◆ Records excerpted from a collection
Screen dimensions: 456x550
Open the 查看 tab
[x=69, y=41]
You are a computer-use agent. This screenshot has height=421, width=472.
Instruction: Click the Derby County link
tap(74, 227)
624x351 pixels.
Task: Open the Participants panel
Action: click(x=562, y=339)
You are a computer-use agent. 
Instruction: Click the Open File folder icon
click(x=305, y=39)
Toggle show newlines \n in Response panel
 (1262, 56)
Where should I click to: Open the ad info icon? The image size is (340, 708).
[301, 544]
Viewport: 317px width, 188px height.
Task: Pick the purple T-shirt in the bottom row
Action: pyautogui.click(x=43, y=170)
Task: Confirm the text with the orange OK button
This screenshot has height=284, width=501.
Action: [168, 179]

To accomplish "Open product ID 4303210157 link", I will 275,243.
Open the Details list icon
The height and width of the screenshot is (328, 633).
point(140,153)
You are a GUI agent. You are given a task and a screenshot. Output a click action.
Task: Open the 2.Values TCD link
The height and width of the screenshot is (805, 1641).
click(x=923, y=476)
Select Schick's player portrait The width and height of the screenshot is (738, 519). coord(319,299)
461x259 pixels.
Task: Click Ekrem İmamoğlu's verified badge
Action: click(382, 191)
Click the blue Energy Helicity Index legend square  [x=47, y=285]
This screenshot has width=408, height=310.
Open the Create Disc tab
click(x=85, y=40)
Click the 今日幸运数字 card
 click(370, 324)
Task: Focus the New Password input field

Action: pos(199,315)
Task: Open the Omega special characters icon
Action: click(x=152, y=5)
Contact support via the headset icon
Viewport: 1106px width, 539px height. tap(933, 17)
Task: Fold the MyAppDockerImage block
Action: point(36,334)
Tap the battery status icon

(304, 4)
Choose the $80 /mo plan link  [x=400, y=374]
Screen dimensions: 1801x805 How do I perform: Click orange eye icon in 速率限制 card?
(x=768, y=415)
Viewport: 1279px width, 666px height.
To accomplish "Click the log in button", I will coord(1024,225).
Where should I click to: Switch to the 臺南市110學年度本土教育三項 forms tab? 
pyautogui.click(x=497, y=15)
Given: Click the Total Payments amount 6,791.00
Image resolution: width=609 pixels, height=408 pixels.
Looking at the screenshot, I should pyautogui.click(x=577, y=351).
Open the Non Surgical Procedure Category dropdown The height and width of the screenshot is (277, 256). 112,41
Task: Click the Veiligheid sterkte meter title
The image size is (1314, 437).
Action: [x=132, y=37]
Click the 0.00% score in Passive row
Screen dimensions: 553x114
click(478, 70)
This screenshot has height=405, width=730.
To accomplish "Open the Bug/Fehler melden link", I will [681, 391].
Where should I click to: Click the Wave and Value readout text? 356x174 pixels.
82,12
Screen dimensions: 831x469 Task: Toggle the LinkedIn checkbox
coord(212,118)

◆ Work required
However many lines the data holds, return each one exactly.

◆ Answer space
Screen dimensions: 456x550
Open the 查看 tab
[x=69, y=41]
You are a computer-use agent. This screenshot has height=421, width=472.
Instruction: Click the Derby County link
tap(74, 227)
624x351 pixels.
Task: Open the Participants panel
Action: click(x=562, y=339)
You are a computer-use agent. 
Instruction: Click the Open File folder icon
click(x=305, y=39)
Toggle show newlines \n in Response panel
 (1262, 56)
Where should I click to: Open the ad info icon? The image size is (340, 708).
[301, 544]
Viewport: 317px width, 188px height.
Task: Pick the purple T-shirt in the bottom row
Action: pyautogui.click(x=43, y=170)
Task: Confirm the text with the orange OK button
This screenshot has height=284, width=501.
Action: [168, 179]

To accomplish "Open product ID 4303210157 link", I will 275,243.
Open the Details list icon
The height and width of the screenshot is (328, 633).
point(140,153)
You are a GUI agent. You are given a task and a screenshot. Output a click action.
Task: Open the 2.Values TCD link
The height and width of the screenshot is (805, 1641).
click(x=923, y=476)
Select Schick's player portrait The width and height of the screenshot is (738, 519). coord(319,299)
461x259 pixels.
Task: Click Ekrem İmamoğlu's verified badge
Action: click(382, 191)
Click the blue Energy Helicity Index legend square  [x=47, y=285]
This screenshot has width=408, height=310.
Open the Create Disc tab
click(x=85, y=40)
Click the 今日幸运数字 card
 click(370, 324)
Task: Focus the New Password input field

Action: pos(199,315)
Task: Open the Omega special characters icon
Action: click(x=152, y=5)
Contact support via the headset icon
Viewport: 1106px width, 539px height. tap(933, 17)
Task: Fold the MyAppDockerImage block
Action: point(36,334)
Tap the battery status icon

(304, 4)
Choose the $80 /mo plan link  [x=400, y=374]
Screen dimensions: 1801x805 How do I perform: Click orange eye icon in 速率限制 card?
(x=768, y=415)
Viewport: 1279px width, 666px height.
To accomplish "Click the log in button", I will coord(1024,225).
Where should I click to: Switch to the 臺南市110學年度本土教育三項 forms tab? 
pyautogui.click(x=497, y=15)
Given: Click the Total Payments amount 6,791.00
Image resolution: width=609 pixels, height=408 pixels.
Looking at the screenshot, I should pyautogui.click(x=577, y=351).
Open the Non Surgical Procedure Category dropdown The height and width of the screenshot is (277, 256). 112,41
Task: Click the Veiligheid sterkte meter title
The image size is (1314, 437).
Action: [x=132, y=37]
Click the 0.00% score in Passive row
Screen dimensions: 553x114
click(478, 70)
This screenshot has height=405, width=730.
To accomplish "Open the Bug/Fehler melden link", I will [681, 391].
Where should I click to: Click the Wave and Value readout text? 356x174 pixels.
82,12
Screen dimensions: 831x469 Task: Toggle the LinkedIn checkbox
coord(212,118)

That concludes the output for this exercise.